* [YOUR INSTRUCTIONS]: Throughout the listing below, copy each line containing "Toggle".

━━━━━━━━━━━━━━━━━━━━

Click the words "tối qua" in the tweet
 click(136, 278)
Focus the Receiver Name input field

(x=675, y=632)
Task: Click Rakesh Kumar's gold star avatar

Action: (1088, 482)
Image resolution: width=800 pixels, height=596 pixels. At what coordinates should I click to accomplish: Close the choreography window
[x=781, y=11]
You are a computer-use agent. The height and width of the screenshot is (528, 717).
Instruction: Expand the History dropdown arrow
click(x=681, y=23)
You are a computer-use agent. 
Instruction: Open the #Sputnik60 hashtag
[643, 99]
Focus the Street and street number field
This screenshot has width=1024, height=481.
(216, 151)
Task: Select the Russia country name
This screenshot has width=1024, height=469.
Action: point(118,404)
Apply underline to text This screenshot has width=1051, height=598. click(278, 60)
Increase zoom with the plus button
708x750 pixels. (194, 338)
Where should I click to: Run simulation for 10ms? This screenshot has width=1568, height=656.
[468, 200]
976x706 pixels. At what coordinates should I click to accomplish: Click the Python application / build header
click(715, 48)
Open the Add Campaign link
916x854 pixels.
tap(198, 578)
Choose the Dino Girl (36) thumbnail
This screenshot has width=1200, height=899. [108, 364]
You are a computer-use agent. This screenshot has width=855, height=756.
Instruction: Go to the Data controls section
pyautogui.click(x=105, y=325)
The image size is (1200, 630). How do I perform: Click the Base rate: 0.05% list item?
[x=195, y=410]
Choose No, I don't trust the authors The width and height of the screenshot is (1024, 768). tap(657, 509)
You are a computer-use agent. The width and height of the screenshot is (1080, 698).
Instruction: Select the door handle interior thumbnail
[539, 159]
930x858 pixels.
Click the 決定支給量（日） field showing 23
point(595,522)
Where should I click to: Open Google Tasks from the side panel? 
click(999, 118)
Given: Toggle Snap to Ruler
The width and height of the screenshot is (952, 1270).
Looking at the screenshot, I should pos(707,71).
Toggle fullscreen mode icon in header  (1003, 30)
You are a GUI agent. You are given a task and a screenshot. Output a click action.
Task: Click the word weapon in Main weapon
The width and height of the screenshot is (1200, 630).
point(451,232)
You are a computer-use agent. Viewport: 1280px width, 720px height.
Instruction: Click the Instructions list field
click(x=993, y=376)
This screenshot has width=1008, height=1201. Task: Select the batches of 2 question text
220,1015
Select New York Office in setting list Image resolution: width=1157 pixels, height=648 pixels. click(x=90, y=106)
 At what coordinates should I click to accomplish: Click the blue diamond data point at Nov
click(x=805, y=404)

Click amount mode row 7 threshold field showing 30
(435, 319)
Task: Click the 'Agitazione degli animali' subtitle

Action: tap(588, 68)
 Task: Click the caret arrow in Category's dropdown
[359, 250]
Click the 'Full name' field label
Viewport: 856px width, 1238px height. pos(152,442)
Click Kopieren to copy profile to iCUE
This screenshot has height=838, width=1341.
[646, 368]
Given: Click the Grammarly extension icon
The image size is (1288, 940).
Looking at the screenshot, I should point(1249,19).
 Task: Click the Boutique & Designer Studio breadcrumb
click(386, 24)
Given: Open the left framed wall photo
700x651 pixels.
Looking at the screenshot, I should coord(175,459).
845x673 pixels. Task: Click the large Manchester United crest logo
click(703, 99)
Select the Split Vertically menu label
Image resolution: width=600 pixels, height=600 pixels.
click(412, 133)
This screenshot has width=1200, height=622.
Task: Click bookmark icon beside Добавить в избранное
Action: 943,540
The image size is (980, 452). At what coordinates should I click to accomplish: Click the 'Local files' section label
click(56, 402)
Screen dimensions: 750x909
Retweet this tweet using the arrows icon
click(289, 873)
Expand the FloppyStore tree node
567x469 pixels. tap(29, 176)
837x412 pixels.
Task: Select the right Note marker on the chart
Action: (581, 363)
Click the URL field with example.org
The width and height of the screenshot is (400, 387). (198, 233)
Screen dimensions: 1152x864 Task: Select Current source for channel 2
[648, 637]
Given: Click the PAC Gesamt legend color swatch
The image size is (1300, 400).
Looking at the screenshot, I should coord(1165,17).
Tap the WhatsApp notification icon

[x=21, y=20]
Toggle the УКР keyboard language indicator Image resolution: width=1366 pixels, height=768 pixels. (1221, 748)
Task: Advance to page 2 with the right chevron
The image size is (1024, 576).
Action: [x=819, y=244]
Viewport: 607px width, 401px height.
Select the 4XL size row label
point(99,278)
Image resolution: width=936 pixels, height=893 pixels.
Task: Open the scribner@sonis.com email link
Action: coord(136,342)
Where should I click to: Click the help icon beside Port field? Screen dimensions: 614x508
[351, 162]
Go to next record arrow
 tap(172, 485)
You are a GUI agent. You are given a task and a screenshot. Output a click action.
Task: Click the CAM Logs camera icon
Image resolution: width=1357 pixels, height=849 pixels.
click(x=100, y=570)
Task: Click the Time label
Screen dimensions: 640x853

━━━━━━━━━━━━━━━━━━━━

* [THE COMPLETED TASK]:
Given: Toggle Snap to Ruler
Toggle fullscreen mode icon in header  (1003, 30)
Toggle the УКР keyboard language indicator Image resolution: width=1366 pixels, height=768 pixels. (1221, 748)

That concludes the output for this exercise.